さらに航空機以外にも、Fisher Island Club、One&Only Resorts、Quesar Expeditionsをはじめとする高級リゾート施設や貸別荘、Denison Yahcht Sales、Northrop & Johnson、International Yachtsmanなどが所有するヨット、Gotham Dream Carsの高級レンタカーなどをディスカウント価格で利用できる。
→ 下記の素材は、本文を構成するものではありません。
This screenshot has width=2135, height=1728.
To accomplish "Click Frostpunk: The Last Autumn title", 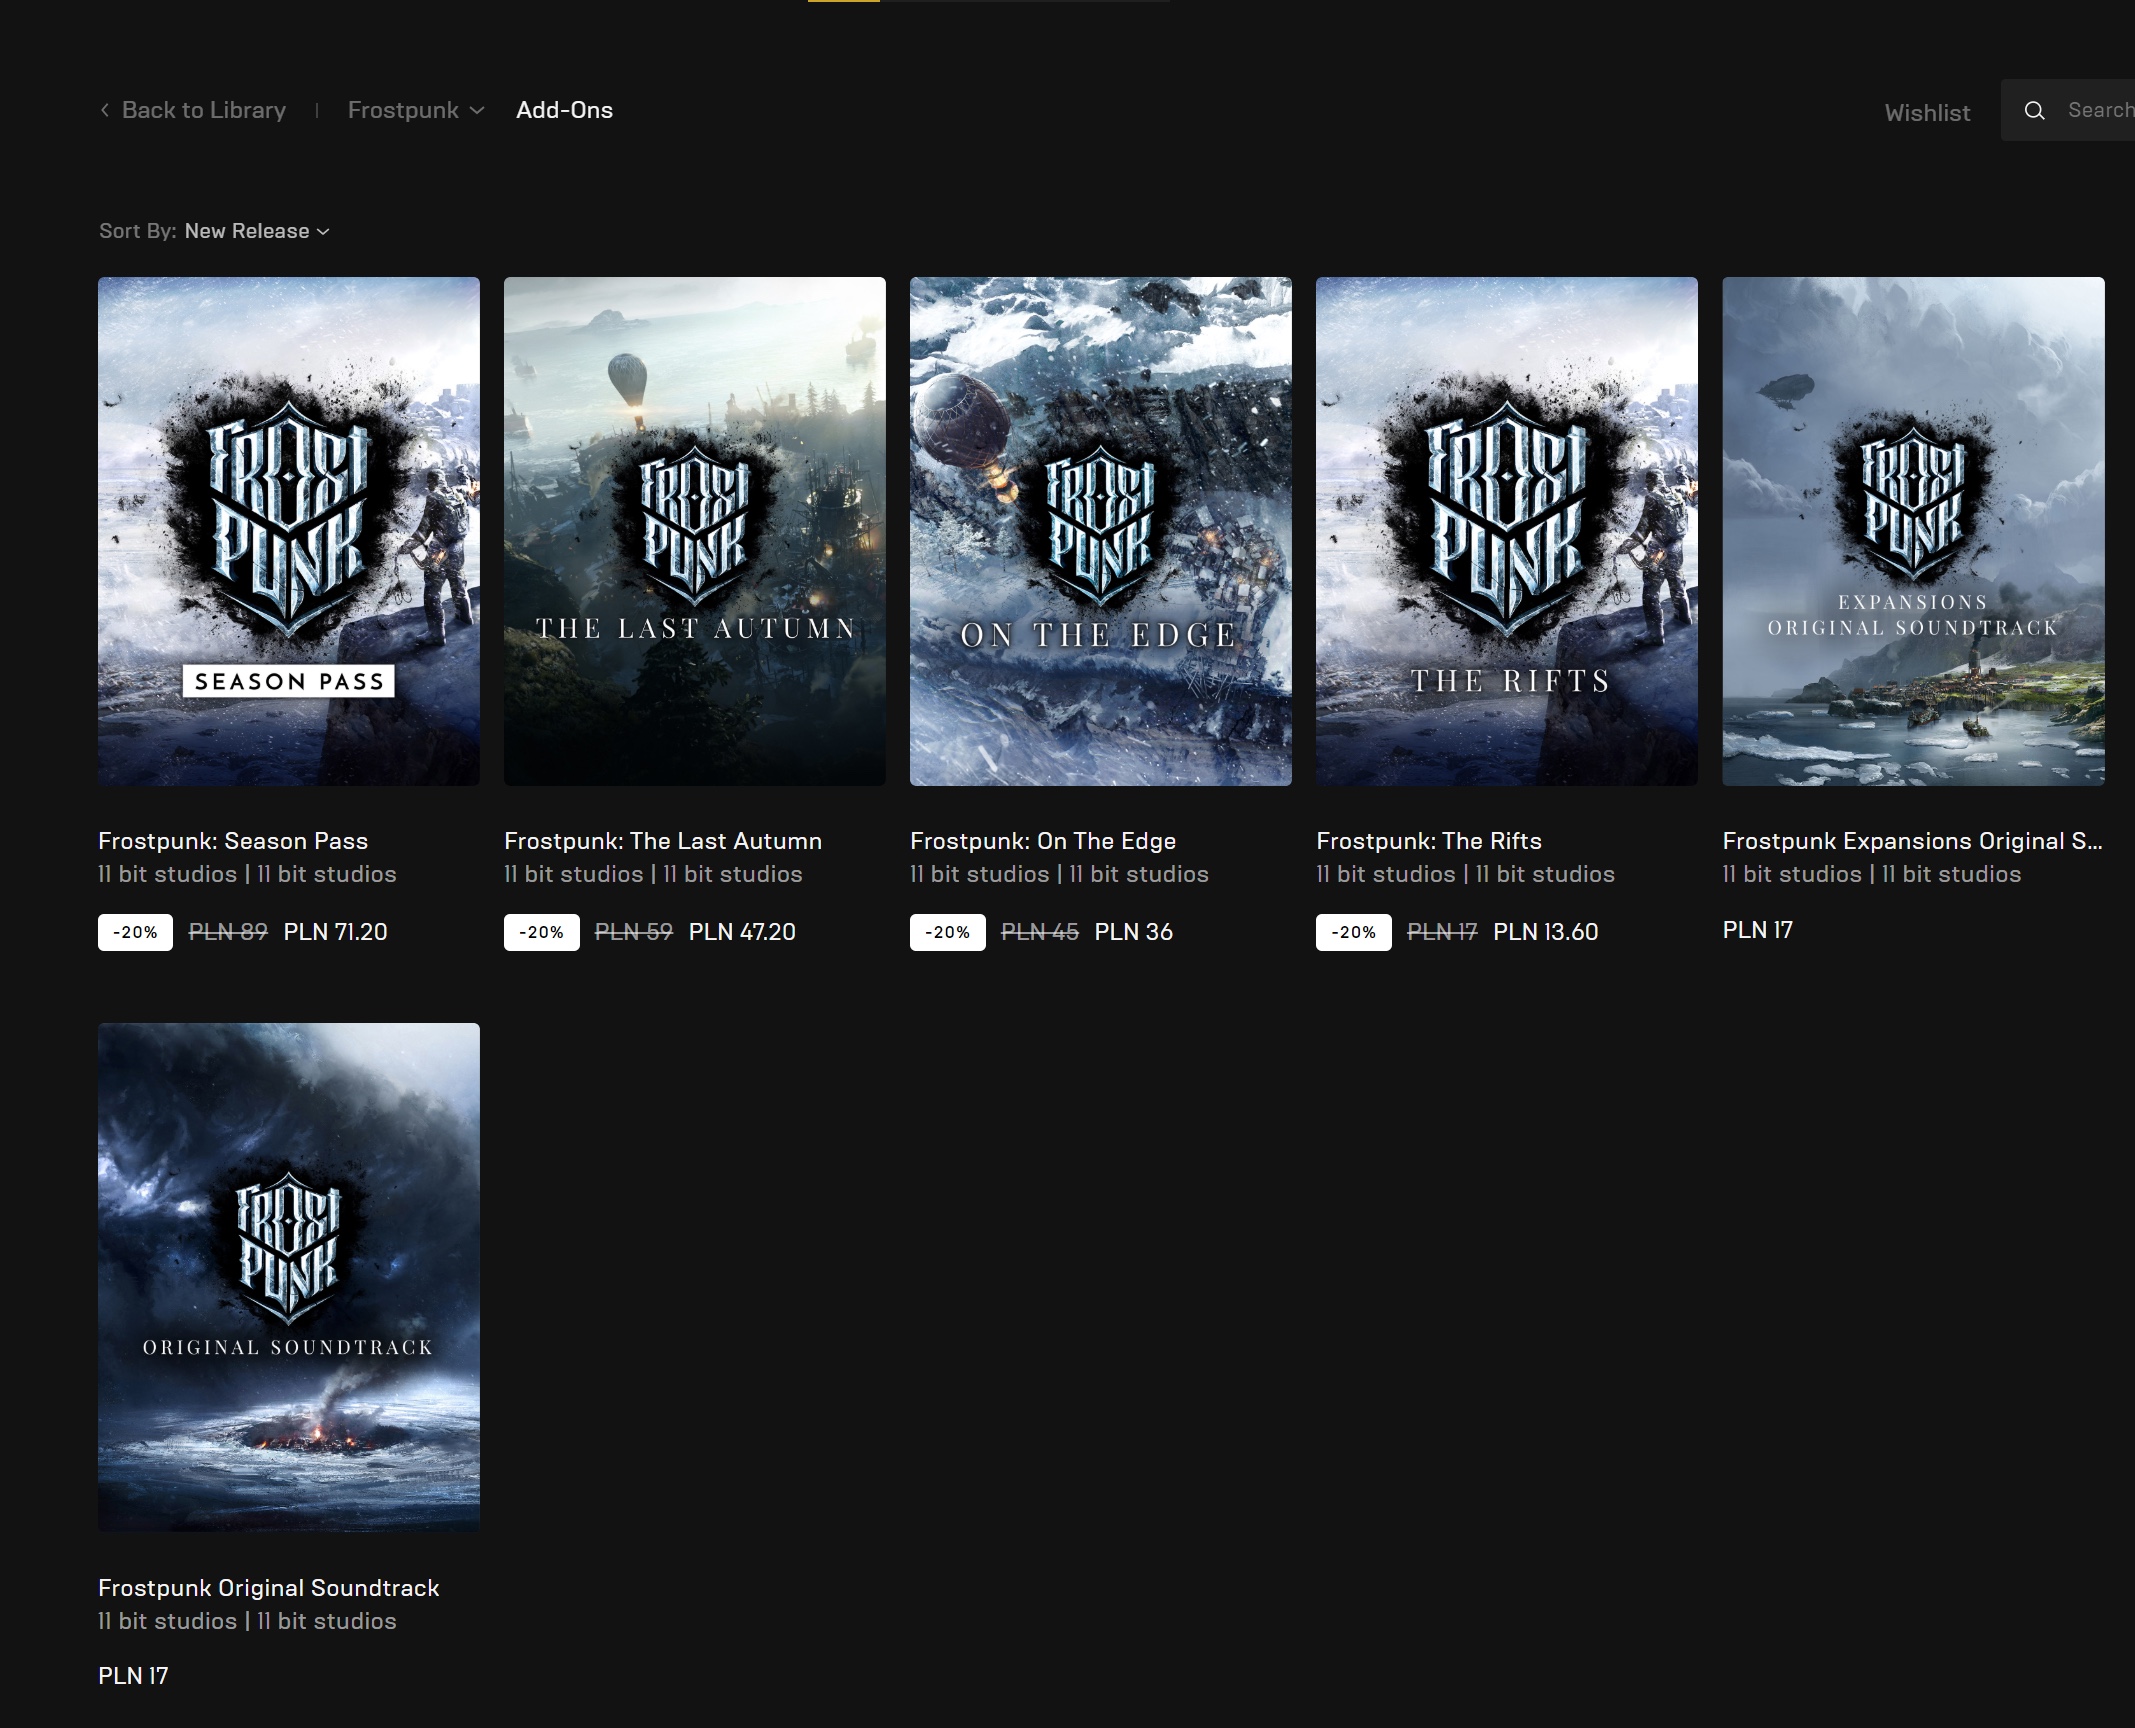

「フィッシャー家、スティーヴ・ウィトコフ、ハワード・ローバー(不動産投資会社New Valley代表)らの最上級の住居を作り上げようとする情熱は比類がない」とブルースター・ジェットのトッド・ローム創業者CEOは言う。「111 Murray Streetはダウンタウンの新たな名所になるでしょう。この前代未聞のプロジェクトに参加することができてとても光栄です」

今年7月に着工した111 Murray Streetは、建築・デザイン界のトップアーティスト4組のコラボレーションも話題だ。独特の曲線を描くタワーは六本木ヒルズ森タワーやコレド日本橋を手がけた建築設計事務所コーン・ペダーセン・フォックスが設計し、居住スペースのモダンな内装をMR Architecture + Décorの創業者デイヴィッド・マンがデザイン。マンションの広場と各戸の専用庭はエドマンド・ホランダーが担当し、ティールーム、パティスリー、トルコ風呂、23mプール付きのフィットネスセンターを含む全1858平米の共用施設のコンセプトをNYグランド・セントラル駅のリノベーションなどで有名なデイヴィッド・ロックウェルが手がけている。

総戸数は157戸。1ベッドルームから5ベッドルームまで様々な間取りが用意されている。昨年6月の発売開始以来、半数以上に買い手がついており、2015年10月30日現在、8階の1ベッドルーム物件(73平米、202万5,000ドル=約2億4,490万円)や54階の4ベッドルーム物件(313平米、1,515万ドル=約18億32,00万円)を含む10戸が募集中。二つあるペントハウスの価格はまだ公開されていないが、それぞれ1,750万ドル(約21億1,600万円)を超えると見られている。